Carlos Melo, cientista político professor do Insper, avalia que o vencedor da eleição presidencial de 2026 terá menor espaço para impor sua agenda. Ele afirma que o Congresso se fortaleceu estruturalmente, forçando o Executivo a negociar mais.
Melo observou que o cenário se aplica tanto a uma reeleição de Luiz Inácio Lula da Silva quanto a uma vitória de Flávio Bolsonaro. Segundo o analista, qualquer Executivo terá que negociar com o Legislativo, pois o enfraquecimento do poder Executivo ocorre pela hipertrofia do Congresso.
A mudança, explicou Melo, está ligada ao aumento da autonomia financeira dos parlamentares. Bancadas maiores garantem mais acesso ao fundo partidário e ao fundo eleitoral.
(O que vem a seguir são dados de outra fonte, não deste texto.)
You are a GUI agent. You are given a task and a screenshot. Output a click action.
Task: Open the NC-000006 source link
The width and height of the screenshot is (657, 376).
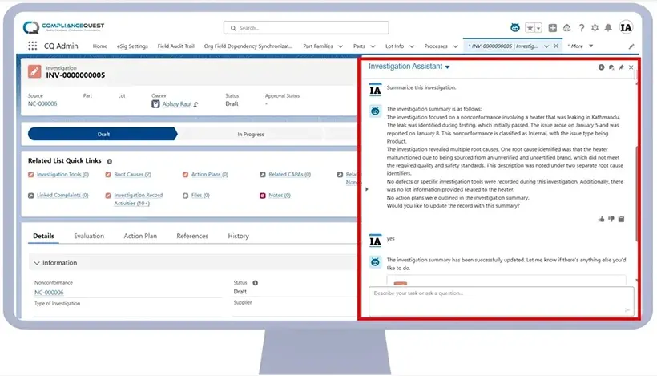click(42, 104)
As emendas parlamentares também aumentaram a capacidade de deputados e senadores de direcionar recursos sem depender do Palácio do Planalto.
O diagnóstico também ajuda a entender o comportamento dos partidos do chamado Centrão. Para Melo, muitas legendas não calculam a eleição apenas por um programa, mas pela necessidade de manter bancadas grandes e preservar espaço político em qualquer resultado.
O professor concluiu que o desafio do próximo presidente será menos conquistar uma maioria fixa e mais construir acordos sucessivos com um Legislativo mais forte. A composição das Casas após as urnas definirá o poder de governar.